▶ **Entries provided**:
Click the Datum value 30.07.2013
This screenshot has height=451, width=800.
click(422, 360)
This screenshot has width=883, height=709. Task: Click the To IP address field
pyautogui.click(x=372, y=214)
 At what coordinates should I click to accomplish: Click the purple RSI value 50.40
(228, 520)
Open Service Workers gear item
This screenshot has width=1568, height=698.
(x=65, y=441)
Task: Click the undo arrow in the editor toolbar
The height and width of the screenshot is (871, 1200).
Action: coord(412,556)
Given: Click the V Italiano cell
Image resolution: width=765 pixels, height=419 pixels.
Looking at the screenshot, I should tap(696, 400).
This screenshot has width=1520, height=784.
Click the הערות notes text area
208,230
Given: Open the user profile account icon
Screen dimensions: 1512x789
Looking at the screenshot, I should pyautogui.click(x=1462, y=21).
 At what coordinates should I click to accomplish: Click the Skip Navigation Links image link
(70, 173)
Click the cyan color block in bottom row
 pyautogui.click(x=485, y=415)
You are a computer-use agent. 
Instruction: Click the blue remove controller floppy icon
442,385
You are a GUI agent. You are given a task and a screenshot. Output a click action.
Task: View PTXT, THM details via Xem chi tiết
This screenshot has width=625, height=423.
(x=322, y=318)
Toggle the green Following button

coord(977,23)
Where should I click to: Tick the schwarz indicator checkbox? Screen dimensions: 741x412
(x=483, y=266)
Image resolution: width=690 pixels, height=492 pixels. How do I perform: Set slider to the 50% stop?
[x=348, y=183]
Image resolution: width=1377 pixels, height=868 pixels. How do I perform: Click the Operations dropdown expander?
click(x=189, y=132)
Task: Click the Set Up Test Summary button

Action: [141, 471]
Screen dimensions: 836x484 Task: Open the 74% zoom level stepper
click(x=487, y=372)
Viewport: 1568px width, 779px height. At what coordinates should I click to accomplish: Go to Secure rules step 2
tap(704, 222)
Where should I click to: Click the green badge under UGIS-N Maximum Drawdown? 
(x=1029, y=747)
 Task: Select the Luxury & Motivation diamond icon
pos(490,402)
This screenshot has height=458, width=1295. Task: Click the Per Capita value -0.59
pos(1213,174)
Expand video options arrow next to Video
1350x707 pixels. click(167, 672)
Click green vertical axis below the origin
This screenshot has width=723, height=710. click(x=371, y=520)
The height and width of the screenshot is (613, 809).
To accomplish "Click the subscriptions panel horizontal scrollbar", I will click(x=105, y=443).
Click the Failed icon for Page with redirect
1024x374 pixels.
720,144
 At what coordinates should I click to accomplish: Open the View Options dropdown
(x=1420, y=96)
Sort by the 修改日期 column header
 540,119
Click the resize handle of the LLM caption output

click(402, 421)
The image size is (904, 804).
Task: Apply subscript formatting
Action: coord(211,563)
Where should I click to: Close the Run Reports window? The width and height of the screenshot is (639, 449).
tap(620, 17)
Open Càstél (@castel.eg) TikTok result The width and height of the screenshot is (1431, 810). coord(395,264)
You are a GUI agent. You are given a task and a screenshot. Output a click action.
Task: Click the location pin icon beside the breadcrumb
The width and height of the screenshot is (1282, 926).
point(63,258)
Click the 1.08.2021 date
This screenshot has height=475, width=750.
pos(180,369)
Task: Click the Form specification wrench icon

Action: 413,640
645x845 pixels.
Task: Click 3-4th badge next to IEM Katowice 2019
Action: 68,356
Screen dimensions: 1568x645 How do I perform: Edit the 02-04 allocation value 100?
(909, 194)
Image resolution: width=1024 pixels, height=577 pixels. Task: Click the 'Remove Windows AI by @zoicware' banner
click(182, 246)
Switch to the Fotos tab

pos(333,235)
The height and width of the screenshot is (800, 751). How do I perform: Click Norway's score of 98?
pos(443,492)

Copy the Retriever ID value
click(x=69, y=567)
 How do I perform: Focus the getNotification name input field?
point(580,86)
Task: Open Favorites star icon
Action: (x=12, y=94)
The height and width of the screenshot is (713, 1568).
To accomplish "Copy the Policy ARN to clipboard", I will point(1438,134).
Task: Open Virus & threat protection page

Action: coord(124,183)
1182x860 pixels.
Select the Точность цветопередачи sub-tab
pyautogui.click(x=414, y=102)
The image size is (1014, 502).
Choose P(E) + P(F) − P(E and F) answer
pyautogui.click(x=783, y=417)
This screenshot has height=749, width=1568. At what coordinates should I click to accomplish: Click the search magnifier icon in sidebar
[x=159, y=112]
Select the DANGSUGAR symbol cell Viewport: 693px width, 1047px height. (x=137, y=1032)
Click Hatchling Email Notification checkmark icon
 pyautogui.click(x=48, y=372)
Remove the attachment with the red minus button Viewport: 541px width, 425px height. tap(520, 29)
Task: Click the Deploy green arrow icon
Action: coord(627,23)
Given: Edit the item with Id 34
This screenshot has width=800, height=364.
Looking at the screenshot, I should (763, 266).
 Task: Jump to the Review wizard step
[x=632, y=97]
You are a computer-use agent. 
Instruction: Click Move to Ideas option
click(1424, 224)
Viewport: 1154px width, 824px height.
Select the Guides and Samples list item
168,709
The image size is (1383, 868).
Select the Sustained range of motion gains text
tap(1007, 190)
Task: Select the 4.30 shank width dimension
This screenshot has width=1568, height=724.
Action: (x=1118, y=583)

▶ **Problem description**: Every line in the data that holds the string "cell" should be copied.

▶ **Exercise output**:
Given: Click the V Italiano cell
Select the DANGSUGAR symbol cell Viewport: 693px width, 1047px height. (x=137, y=1032)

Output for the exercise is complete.